Update the listing below by replacing every instance of "icon" with "button", leaving everything else unchanged, and omit the pictures from your response.

━━━━━━━━━━━━━━━━

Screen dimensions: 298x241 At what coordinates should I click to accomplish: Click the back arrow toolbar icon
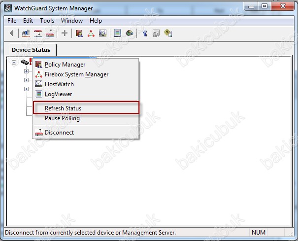click(x=11, y=34)
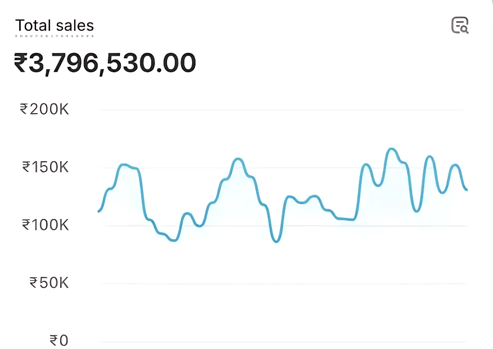Click the ₹0 axis label
This screenshot has width=493, height=349.
(x=59, y=340)
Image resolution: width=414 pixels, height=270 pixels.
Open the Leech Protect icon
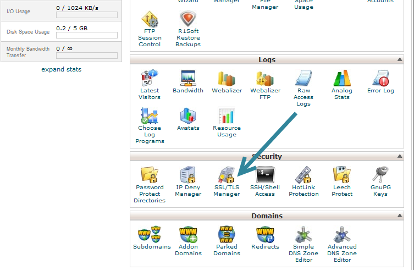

━━━━━━━━━━━━━━━━

TASK ANSWER:
Screen dimensions: 298x241 At what coordinates should I click to accomplish: Click the back arrow toolbar button
click(x=11, y=34)
Click the ₹0 axis label
This screenshot has width=493, height=349.
(x=59, y=340)
Image resolution: width=414 pixels, height=270 pixels.
Open the Leech Protect button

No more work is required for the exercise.